Malam itu, saya duduk di angkringan kindai bersama Musa Bastra dan Ali Syamsudin Arsy sambil menikmati secangkir kopi dan gorengan hangat olahan Pak Joko, penghuni Kindai yang belakangan saya lihat sebagai ayah-lain dari kehidupan saya yang lain. Saya meminta sebatang rokok Pak Joko, menyalakannya, dan mendengarkan wawancara Musa Bastara dengan Pak Asa—begitu biasa kami memanggil Ali Syamsudin Arsi.

Sejujurnya, saya mendengarkan mereka ngobrol kayak jin yang menguntit omong-omong Tuhan dengan malaikat dari kolong langit, dan dari apa yang saya dengar kemudian, wawancara tersebut membicarakan perihal kegiatan Kindai Seni Kreatif yang akan dilaksanakan pada 1-3 Juli 2022 mendatang: Kemah Sastra Pelajar Se-Kalimantan Selatan.

Acara tersebut berkonsep seperti Perjusami (Perkemahan Jumat-Sabtu-Minggu), dengan tenda dan kegiatan-kegiatan—ini bedanya—yang kental dengan dunia tulis menulis. Salah satu yang pasti bakal dilakukan adalah menulis bersama dengan metode Tulisan Berpindah Tangan, metode yang kerap kali dipakai oleh Pak Asa dalam mengajarkan sastra kepada “bibit-bibit baru kesustraan”.
“Masalah penulis baru itu kadang tidak berani mulai sendiri,” kata Pak Asa, “dengan Tulisan Berpindah Tangan, mereka, kan, keroyokan. Jadi berani.”

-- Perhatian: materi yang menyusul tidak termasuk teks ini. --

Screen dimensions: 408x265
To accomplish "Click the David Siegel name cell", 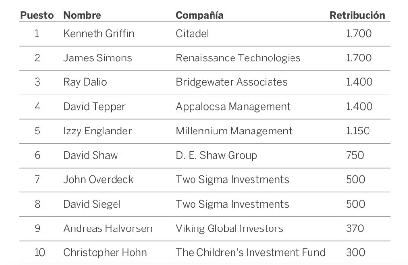I will click(92, 204).
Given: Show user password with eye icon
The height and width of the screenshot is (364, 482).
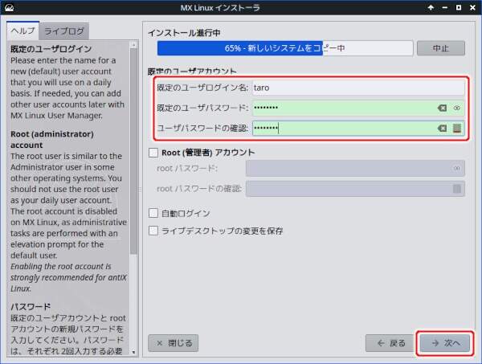Looking at the screenshot, I should tap(456, 107).
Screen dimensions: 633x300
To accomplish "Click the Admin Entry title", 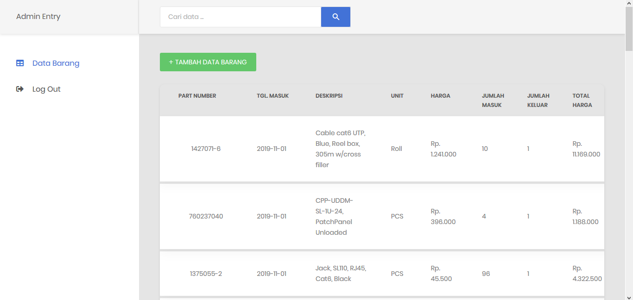I will [x=38, y=16].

Selain itu, dalam Kemah Sastra ini nantinya bakal diselipi dengan pentas teater, latihan membaca dan mengolah vokal untuk pembacaan puisi, praktik menulis puisi dan cerpen, juga obrolan motivasi dari penulis-penulis kawakan macam Randu Alamsyah, Abdurrahman El-Husaini, dan nama lainnya.

Untuk lokasi, Kemah Sastra akan dilaksanakan di halaman Kindai Seni Kreatif, tempat yang sejatinya cukup strategis untuk acara-acara macam begitu mengingat lokasinya yang lumayan jauh dari hiruk-pikuk kebisingan kota—selain, tentu saja, raung pesawat yang sekali waktu melintasi langit Landasan Ulin.